Many excellent hikes in Lofoten can be accessed using public transport. Buses, express boats, and ferries navigate around the islands. Driving provides the most flexibility, particularly if you want to explore all the branches of Norwegian Scenic Route Lofoten.

Route E10 runs the length of Lofoten, finishing in Å on Moskenes island. This road forms the backbone of the 230 kilometer scenic route, with detours to Nusfjord, Vikten, Utakleiv, Unstad, Eggum, and Henningsvær.


The roads through the islands are narrow and windy and can be daunting for drivers used to large freeways and wide open roads. During the summer, the roads get busy with large buses and campervans.
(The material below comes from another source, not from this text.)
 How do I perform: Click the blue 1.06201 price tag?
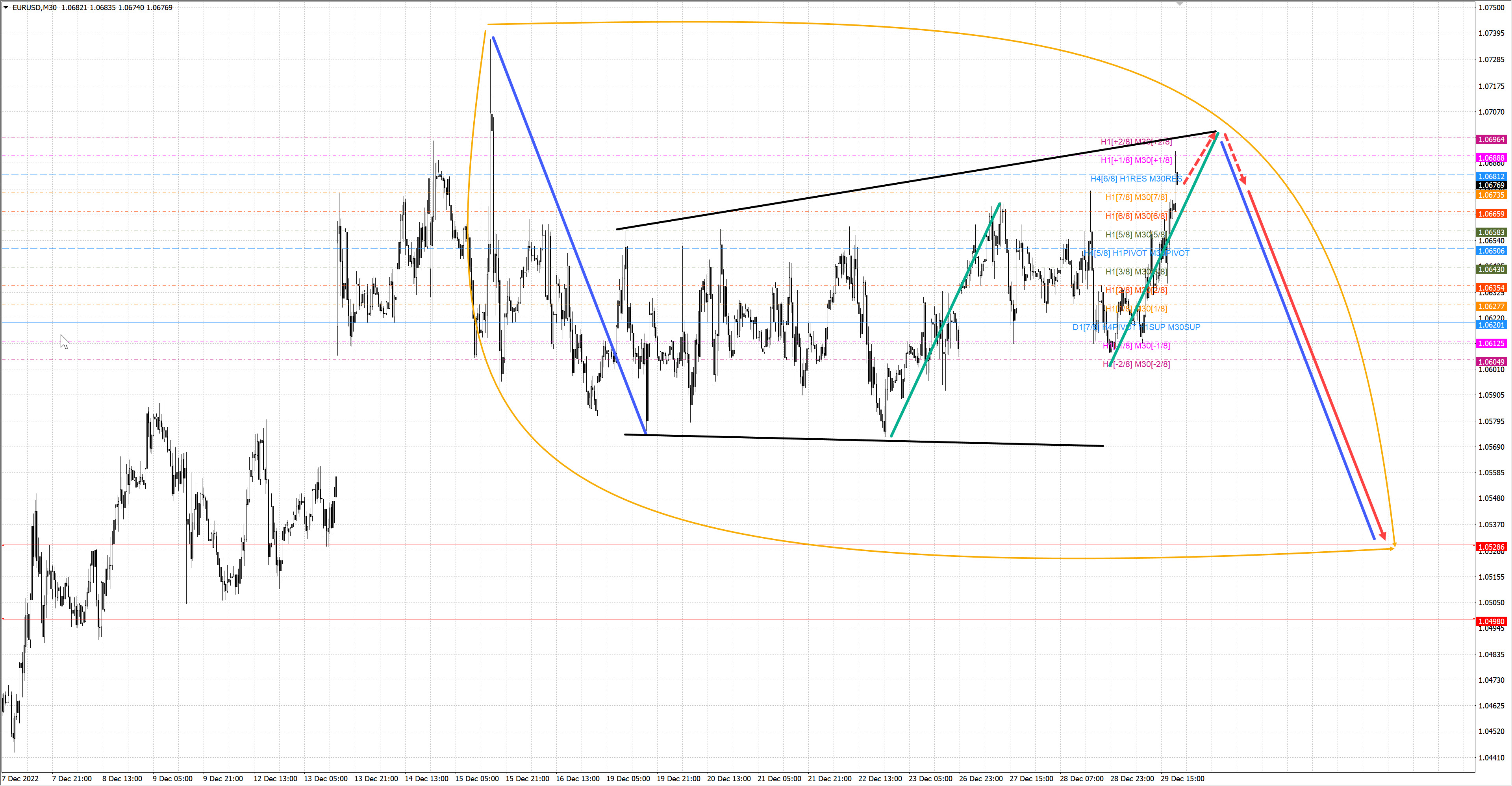tap(1491, 325)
Due to the narrow roads, there are frequent meeting points which provide extra space for passing. In wintertime, the roads are snowy, icy, and slippery. Only drive if you have experience in those conditions as the roads are pretty unforgiving.

Major car rental agencies operate in both Svolvær and Leknes. It’s also possible to take a car on the ferry from Bodø to Moskenes. Alternatively, it might be cheaper and easier to rent from the small agency next to the Moskenes ferry terminal.

Check prices for car rental in Svolvær or Leknes.

Public transport

If you‘re traveling for more than a couple of days, the easiest way to travel around Lofoten by public transport is to pick up Travel Pass Nordland. The pass allows for unlimited travel for seven days and includes buses and express boats in Lofoten, as well as in Vesterålen and further south in Bodø and Helgeland.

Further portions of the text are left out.